Segment Start: Records for processing

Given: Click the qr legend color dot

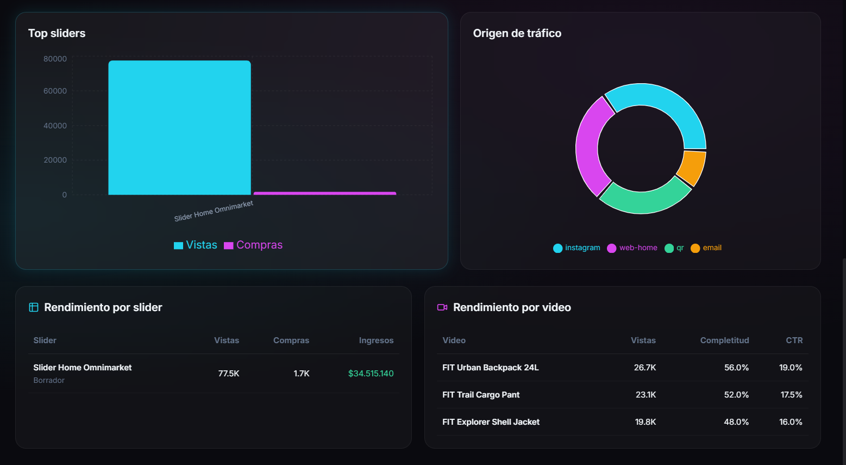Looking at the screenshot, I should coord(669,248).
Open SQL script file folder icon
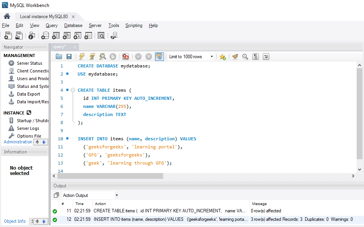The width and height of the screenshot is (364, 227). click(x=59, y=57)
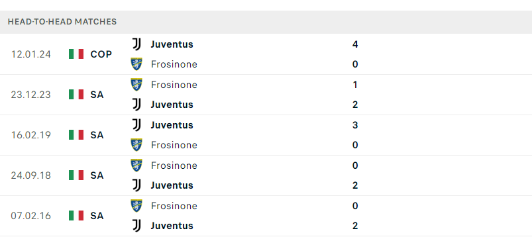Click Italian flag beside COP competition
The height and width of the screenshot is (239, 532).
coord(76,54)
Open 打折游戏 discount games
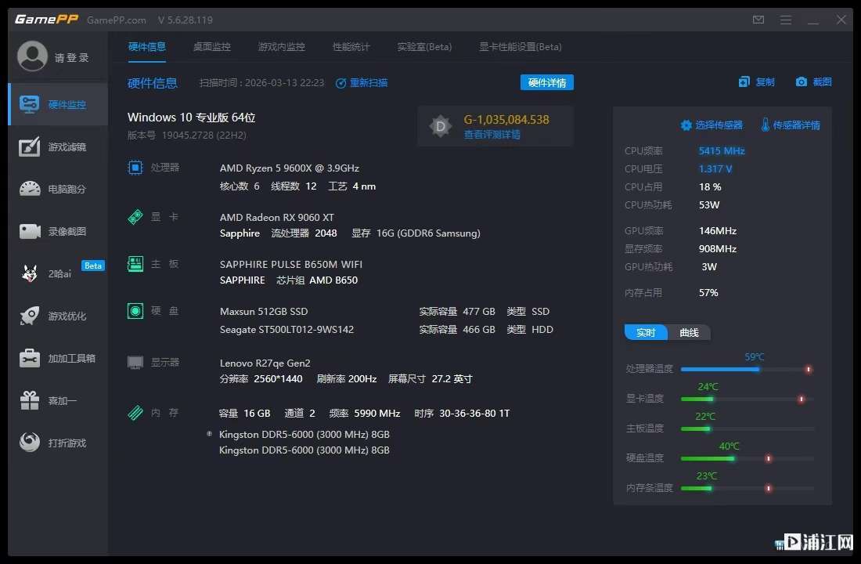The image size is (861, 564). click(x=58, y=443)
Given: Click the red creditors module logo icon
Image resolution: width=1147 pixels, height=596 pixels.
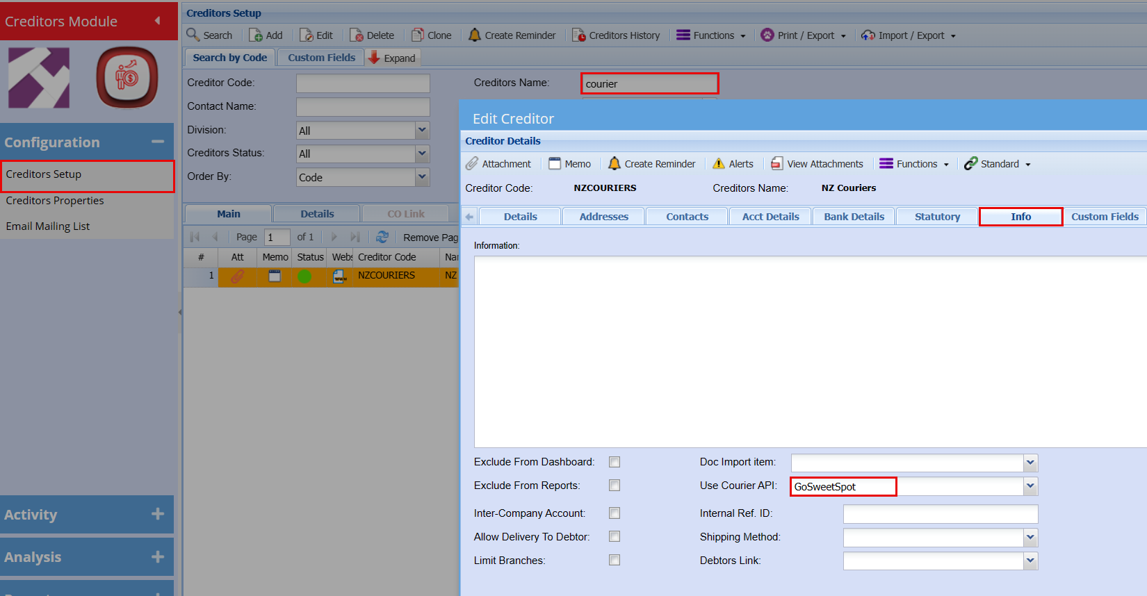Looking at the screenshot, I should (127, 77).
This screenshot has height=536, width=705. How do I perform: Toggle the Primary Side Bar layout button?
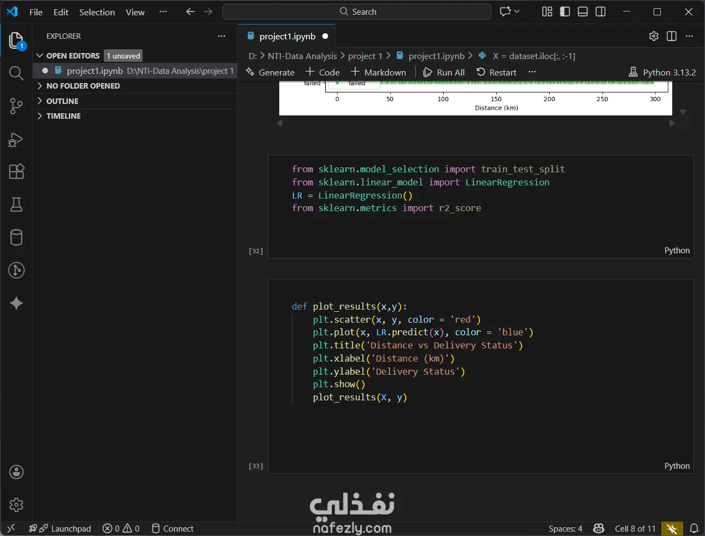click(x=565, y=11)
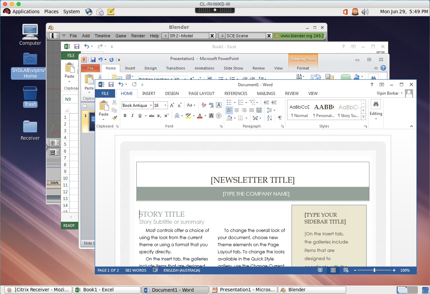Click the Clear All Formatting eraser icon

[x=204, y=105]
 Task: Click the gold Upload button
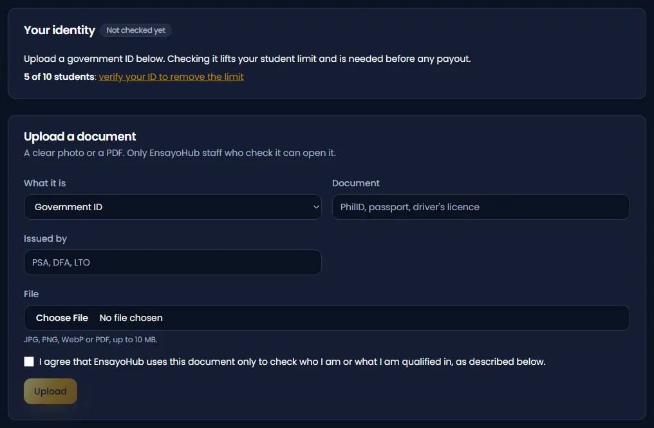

Segment End: Records for processing

(Task to carry out):
Leave the pictures out, and please copy only the lines from the one with "Image resolution: width=1147" through the end of the listing.

(Answer space):
Image resolution: width=1147 pixels, height=596 pixels.
Looking at the screenshot, I should (127, 77).
This screenshot has height=536, width=705. How do I perform: Toggle the Primary Side Bar layout button?
click(x=565, y=11)
Click the Clear All Formatting eraser icon

[x=204, y=105]
 Task: Click the gold Upload button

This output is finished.